• TASK: Only the lines from the first line of the data through the line containing "Sports (79, 2254)" belong in the answer, transcribed exactly; pictures do not.

------------------------

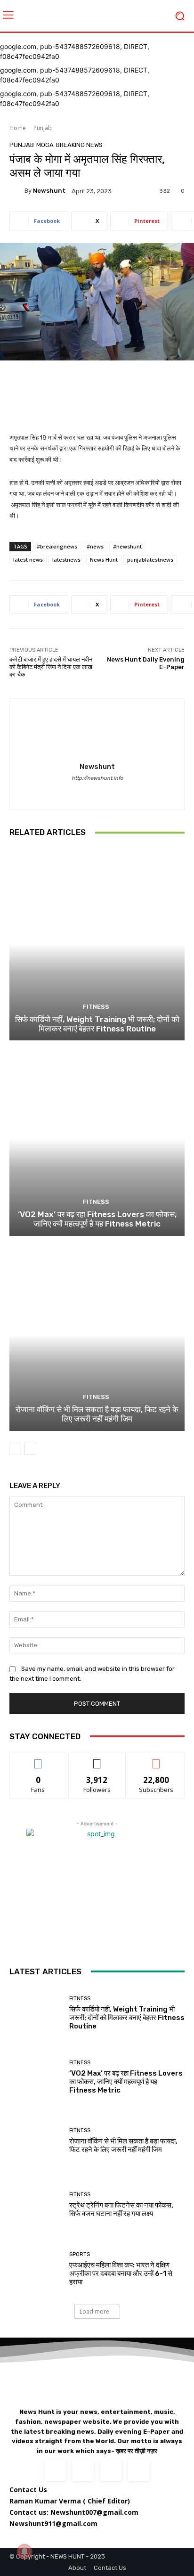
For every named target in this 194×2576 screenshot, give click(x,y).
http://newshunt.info (97, 778)
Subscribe (156, 1759)
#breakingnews (57, 546)
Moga (45, 145)
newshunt (49, 191)
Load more (94, 2311)
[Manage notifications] (24, 2551)
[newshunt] (16, 191)
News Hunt (104, 559)
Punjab (42, 128)
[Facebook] (97, 791)
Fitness (96, 1007)
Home (17, 128)
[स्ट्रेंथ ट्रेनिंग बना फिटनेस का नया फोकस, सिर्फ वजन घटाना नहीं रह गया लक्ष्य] (35, 2205)
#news (95, 546)
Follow (97, 1759)
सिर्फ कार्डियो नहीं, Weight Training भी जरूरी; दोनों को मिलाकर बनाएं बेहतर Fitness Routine (97, 1023)
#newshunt (127, 546)
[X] (110, 2470)
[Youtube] (138, 2470)
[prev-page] (15, 1449)
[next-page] (30, 1449)
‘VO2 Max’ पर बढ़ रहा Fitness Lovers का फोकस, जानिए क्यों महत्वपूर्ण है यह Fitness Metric (97, 1219)
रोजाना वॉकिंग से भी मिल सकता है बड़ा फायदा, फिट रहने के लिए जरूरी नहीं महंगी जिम (97, 1414)
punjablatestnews (150, 559)
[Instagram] (83, 2470)
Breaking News (79, 145)
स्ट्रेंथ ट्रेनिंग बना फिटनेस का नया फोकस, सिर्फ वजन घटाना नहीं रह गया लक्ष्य (121, 2209)
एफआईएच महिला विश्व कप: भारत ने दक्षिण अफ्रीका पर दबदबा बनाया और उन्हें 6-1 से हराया (120, 2273)
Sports (79, 2254)
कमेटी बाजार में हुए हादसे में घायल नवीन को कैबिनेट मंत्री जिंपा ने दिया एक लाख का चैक (50, 667)
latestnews (66, 559)
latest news (28, 559)
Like (38, 1759)
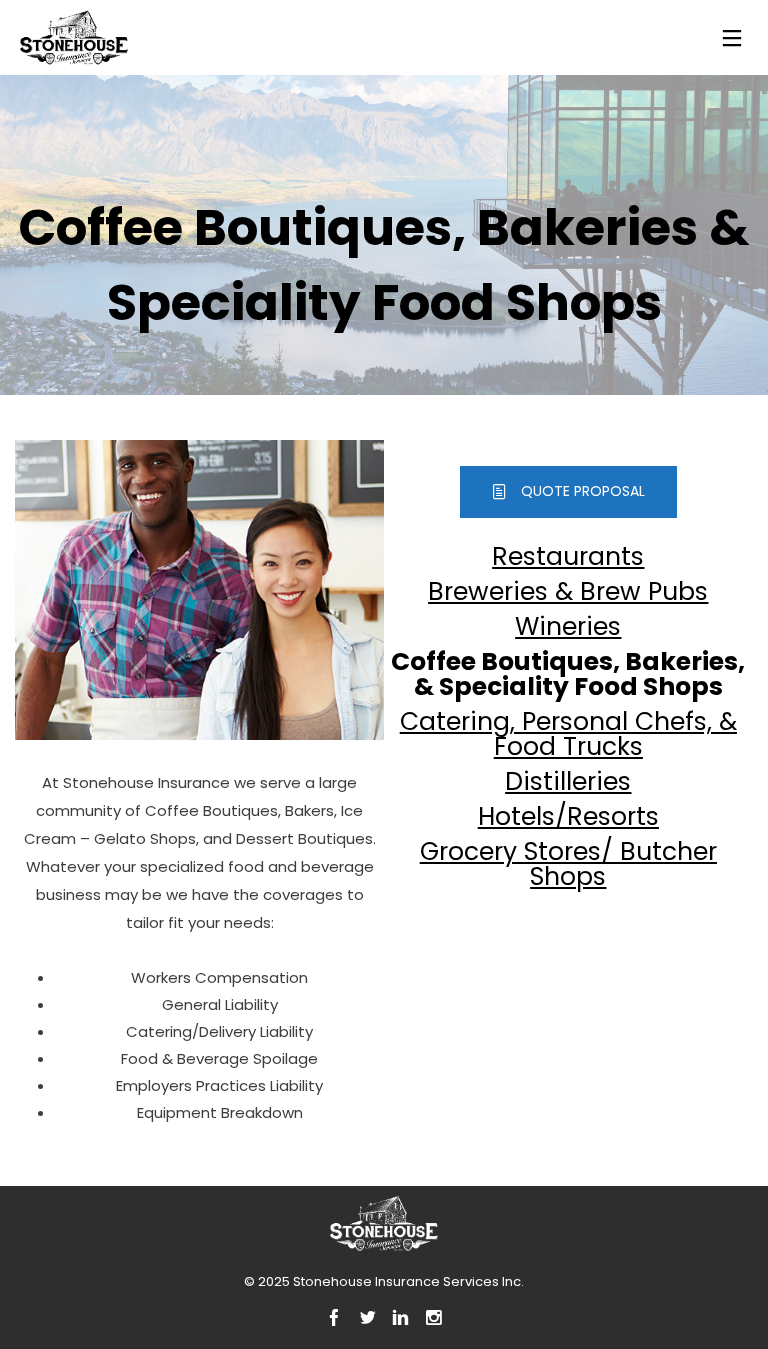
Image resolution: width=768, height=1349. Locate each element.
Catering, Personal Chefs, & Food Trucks (568, 734)
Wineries (568, 626)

------------------------

• SOLVED PROBLEM:
For every named target in this 194×2576 screenshot, give click(x,y).
http://newshunt.info (97, 778)
Subscribe (156, 1759)
#breakingnews (57, 546)
Moga (45, 145)
newshunt (49, 191)
Load more (94, 2311)
[Manage notifications] (24, 2551)
[newshunt] (16, 191)
News Hunt (104, 559)
Punjab (42, 128)
[Facebook] (97, 791)
Fitness (96, 1007)
Home (17, 128)
[स्ट्रेंथ ट्रेनिंग बना फिटनेस का नया फोकस, सिर्फ वजन घटाना नहीं रह गया लक्ष्य] (35, 2205)
#news (95, 546)
Follow (97, 1759)
सिर्फ कार्डियो नहीं, Weight Training भी जरूरी; दोनों को मिलाकर बनाएं बेहतर Fitness Routine (97, 1023)
#newshunt (127, 546)
[X] (110, 2470)
[Youtube] (138, 2470)
[prev-page] (15, 1449)
[next-page] (30, 1449)
‘VO2 Max’ पर बढ़ रहा Fitness Lovers का फोकस, जानिए क्यों महत्वपूर्ण है यह Fitness Metric (97, 1219)
रोजाना वॉकिंग से भी मिल सकता है बड़ा फायदा, फिट रहने के लिए जरूरी नहीं महंगी जिम (97, 1414)
punjablatestnews (150, 559)
[Instagram] (83, 2470)
Breaking News (79, 145)
स्ट्रेंथ ट्रेनिंग बना फिटनेस का नया फोकस, सिर्फ वजन घटाना नहीं रह गया लक्ष्य (121, 2209)
एफआईएच महिला विश्व कप: भारत ने दक्षिण अफ्रीका पर दबदबा बनाया और उन्हें 6-1 से हराया (120, 2273)
Sports (79, 2254)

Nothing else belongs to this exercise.